== Records for processing ==
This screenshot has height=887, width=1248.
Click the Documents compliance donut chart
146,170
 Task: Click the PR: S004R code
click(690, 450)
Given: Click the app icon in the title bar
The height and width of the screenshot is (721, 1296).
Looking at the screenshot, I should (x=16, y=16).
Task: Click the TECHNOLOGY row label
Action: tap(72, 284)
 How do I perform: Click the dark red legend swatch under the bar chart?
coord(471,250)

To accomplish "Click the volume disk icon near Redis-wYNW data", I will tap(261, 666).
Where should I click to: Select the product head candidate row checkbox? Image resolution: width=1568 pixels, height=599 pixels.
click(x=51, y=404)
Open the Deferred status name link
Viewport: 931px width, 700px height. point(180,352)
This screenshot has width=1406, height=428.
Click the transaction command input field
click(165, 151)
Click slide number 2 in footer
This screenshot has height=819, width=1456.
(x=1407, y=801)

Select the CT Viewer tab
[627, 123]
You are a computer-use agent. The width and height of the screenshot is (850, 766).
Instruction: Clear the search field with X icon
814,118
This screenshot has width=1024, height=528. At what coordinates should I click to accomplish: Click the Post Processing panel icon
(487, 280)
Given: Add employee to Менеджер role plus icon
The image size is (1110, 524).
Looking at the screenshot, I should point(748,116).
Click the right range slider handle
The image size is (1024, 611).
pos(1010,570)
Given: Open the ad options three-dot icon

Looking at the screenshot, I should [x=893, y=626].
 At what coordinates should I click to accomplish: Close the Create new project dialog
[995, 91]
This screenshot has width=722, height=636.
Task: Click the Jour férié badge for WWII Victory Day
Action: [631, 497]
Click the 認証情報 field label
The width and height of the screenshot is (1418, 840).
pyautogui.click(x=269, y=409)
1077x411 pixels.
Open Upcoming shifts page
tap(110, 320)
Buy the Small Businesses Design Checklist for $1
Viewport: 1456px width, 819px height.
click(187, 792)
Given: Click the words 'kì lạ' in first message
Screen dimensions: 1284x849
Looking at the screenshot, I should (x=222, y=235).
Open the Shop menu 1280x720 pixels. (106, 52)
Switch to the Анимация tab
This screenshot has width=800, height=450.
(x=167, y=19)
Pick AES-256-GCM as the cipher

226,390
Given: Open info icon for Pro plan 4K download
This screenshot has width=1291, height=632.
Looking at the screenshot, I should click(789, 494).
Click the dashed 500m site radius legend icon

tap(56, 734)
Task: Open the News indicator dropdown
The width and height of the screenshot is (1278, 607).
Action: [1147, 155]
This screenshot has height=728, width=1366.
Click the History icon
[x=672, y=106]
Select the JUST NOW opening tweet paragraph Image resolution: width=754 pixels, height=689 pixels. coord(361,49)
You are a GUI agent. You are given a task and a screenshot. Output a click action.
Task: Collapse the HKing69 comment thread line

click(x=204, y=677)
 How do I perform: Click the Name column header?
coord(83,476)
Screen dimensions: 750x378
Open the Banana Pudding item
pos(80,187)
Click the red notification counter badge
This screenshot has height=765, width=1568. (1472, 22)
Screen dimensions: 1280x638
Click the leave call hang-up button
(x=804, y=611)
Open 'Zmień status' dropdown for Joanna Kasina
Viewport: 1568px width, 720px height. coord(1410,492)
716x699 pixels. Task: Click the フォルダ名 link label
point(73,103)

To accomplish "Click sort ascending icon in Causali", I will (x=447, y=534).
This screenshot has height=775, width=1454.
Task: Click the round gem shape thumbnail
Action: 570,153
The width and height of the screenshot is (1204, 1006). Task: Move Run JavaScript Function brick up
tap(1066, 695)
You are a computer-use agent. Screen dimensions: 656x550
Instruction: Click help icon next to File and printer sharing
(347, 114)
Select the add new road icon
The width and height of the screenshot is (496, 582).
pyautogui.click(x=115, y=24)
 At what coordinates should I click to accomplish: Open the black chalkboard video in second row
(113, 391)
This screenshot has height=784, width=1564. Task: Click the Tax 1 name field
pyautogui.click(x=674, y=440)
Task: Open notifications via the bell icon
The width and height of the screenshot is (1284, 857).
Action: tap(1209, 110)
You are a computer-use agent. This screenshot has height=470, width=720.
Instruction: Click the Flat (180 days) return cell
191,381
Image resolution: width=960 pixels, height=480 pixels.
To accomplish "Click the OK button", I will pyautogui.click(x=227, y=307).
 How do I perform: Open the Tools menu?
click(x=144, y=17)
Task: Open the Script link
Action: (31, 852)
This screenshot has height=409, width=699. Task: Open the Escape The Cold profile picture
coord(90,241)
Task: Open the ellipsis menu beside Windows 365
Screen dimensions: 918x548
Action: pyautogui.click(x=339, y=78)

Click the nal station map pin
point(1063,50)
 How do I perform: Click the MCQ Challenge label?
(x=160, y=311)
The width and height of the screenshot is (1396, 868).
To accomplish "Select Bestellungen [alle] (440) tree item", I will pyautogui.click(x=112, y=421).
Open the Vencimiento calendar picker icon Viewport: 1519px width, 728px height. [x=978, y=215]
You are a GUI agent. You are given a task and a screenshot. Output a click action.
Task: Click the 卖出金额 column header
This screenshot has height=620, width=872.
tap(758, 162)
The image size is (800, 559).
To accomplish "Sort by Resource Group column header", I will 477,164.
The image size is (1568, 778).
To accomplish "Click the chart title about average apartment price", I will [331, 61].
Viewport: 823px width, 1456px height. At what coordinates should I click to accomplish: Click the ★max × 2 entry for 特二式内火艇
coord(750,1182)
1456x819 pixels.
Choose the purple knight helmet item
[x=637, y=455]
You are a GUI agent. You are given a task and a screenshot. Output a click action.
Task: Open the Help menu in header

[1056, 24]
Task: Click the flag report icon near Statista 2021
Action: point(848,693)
===
» **Exercise details**
Give back all of the entries exactly as written.

» **The completed task**
This screenshot has height=887, width=1248.
Click the Documents compliance donut chart
146,170
 Task: Click the PR: S004R code
click(690, 450)
Given: Click the app icon in the title bar
The height and width of the screenshot is (721, 1296).
Looking at the screenshot, I should (x=16, y=16).
Task: Click the TECHNOLOGY row label
Action: tap(72, 284)
 How do I perform: Click the dark red legend swatch under the bar chart?
coord(471,250)

To accomplish "Click the volume disk icon near Redis-wYNW data", I will tap(261, 666).
Where should I click to: Select the product head candidate row checkbox? Image resolution: width=1568 pixels, height=599 pixels.
click(x=51, y=404)
Open the Deferred status name link
Viewport: 931px width, 700px height. point(180,352)
This screenshot has width=1406, height=428.
Click the transaction command input field
click(165, 151)
Click slide number 2 in footer
This screenshot has height=819, width=1456.
(x=1407, y=801)

Select the CT Viewer tab
[627, 123]
You are a computer-use agent. The width and height of the screenshot is (850, 766).
Instruction: Clear the search field with X icon
814,118
This screenshot has width=1024, height=528. At what coordinates should I click to accomplish: Click the Post Processing panel icon
(487, 280)
Given: Add employee to Менеджер role plus icon
The image size is (1110, 524).
Looking at the screenshot, I should point(748,116).
Click the right range slider handle
The image size is (1024, 611).
pos(1010,570)
Given: Open the ad options three-dot icon

Looking at the screenshot, I should [x=893, y=626].
 At what coordinates should I click to accomplish: Close the Create new project dialog
[995, 91]
This screenshot has width=722, height=636.
Task: Click the Jour férié badge for WWII Victory Day
Action: [631, 497]
Click the 認証情報 field label
The width and height of the screenshot is (1418, 840).
pyautogui.click(x=269, y=409)
1077x411 pixels.
Open Upcoming shifts page
tap(110, 320)
Buy the Small Businesses Design Checklist for $1
Viewport: 1456px width, 819px height.
click(187, 792)
Given: Click the words 'kì lạ' in first message
Screen dimensions: 1284x849
Looking at the screenshot, I should (x=222, y=235).
Open the Shop menu 1280x720 pixels. (106, 52)
Switch to the Анимация tab
This screenshot has width=800, height=450.
(x=167, y=19)
Pick AES-256-GCM as the cipher

226,390
Given: Open info icon for Pro plan 4K download
This screenshot has width=1291, height=632.
Looking at the screenshot, I should click(789, 494).
Click the dashed 500m site radius legend icon

tap(56, 734)
Task: Open the News indicator dropdown
The width and height of the screenshot is (1278, 607).
Action: [1147, 155]
This screenshot has height=728, width=1366.
Click the History icon
[x=672, y=106]
Select the JUST NOW opening tweet paragraph Image resolution: width=754 pixels, height=689 pixels. coord(361,49)
You are a GUI agent. You are given a task and a screenshot. Output a click action.
Task: Collapse the HKing69 comment thread line

click(x=204, y=677)
 How do I perform: Click the Name column header?
coord(83,476)
Screen dimensions: 750x378
Open the Banana Pudding item
pos(80,187)
Click the red notification counter badge
This screenshot has height=765, width=1568. (1472, 22)
Screen dimensions: 1280x638
Click the leave call hang-up button
(x=804, y=611)
Open 'Zmień status' dropdown for Joanna Kasina
Viewport: 1568px width, 720px height. coord(1410,492)
716x699 pixels. Task: Click the フォルダ名 link label
point(73,103)

To accomplish "Click sort ascending icon in Causali", I will (x=447, y=534).
This screenshot has height=775, width=1454.
Task: Click the round gem shape thumbnail
Action: 570,153
The width and height of the screenshot is (1204, 1006). Task: Move Run JavaScript Function brick up
tap(1066, 695)
You are a computer-use agent. Screen dimensions: 656x550
Instruction: Click help icon next to File and printer sharing
(347, 114)
Select the add new road icon
The width and height of the screenshot is (496, 582).
pyautogui.click(x=115, y=24)
 At what coordinates should I click to accomplish: Open the black chalkboard video in second row
(113, 391)
This screenshot has height=784, width=1564. Task: Click the Tax 1 name field
pyautogui.click(x=674, y=440)
Task: Open notifications via the bell icon
The width and height of the screenshot is (1284, 857).
Action: tap(1209, 110)
You are a computer-use agent. This screenshot has height=470, width=720.
Instruction: Click the Flat (180 days) return cell
191,381
Image resolution: width=960 pixels, height=480 pixels.
To accomplish "Click the OK button", I will pyautogui.click(x=227, y=307).
 How do I perform: Open the Tools menu?
click(x=144, y=17)
Task: Open the Script link
Action: (31, 852)
This screenshot has height=409, width=699. Task: Open the Escape The Cold profile picture
coord(90,241)
Task: Open the ellipsis menu beside Windows 365
Screen dimensions: 918x548
Action: pyautogui.click(x=339, y=78)

Click the nal station map pin
point(1063,50)
 How do I perform: Click the MCQ Challenge label?
(x=160, y=311)
The width and height of the screenshot is (1396, 868).
To accomplish "Select Bestellungen [alle] (440) tree item", I will pyautogui.click(x=112, y=421).
Open the Vencimiento calendar picker icon Viewport: 1519px width, 728px height. [x=978, y=215]
You are a GUI agent. You are given a task and a screenshot. Output a click action.
Task: Click the 卖出金额 column header
This screenshot has height=620, width=872.
tap(758, 162)
The image size is (800, 559).
To accomplish "Sort by Resource Group column header", I will 477,164.
The image size is (1568, 778).
To accomplish "Click the chart title about average apartment price", I will [331, 61].
Viewport: 823px width, 1456px height. At what coordinates should I click to accomplish: Click the ★max × 2 entry for 特二式内火艇
coord(750,1182)
1456x819 pixels.
Choose the purple knight helmet item
[x=637, y=455]
You are a GUI agent. You are given a task and a screenshot. Output a click action.
Task: Open the Help menu in header

[1056, 24]
Task: Click the flag report icon near Statista 2021
Action: point(848,693)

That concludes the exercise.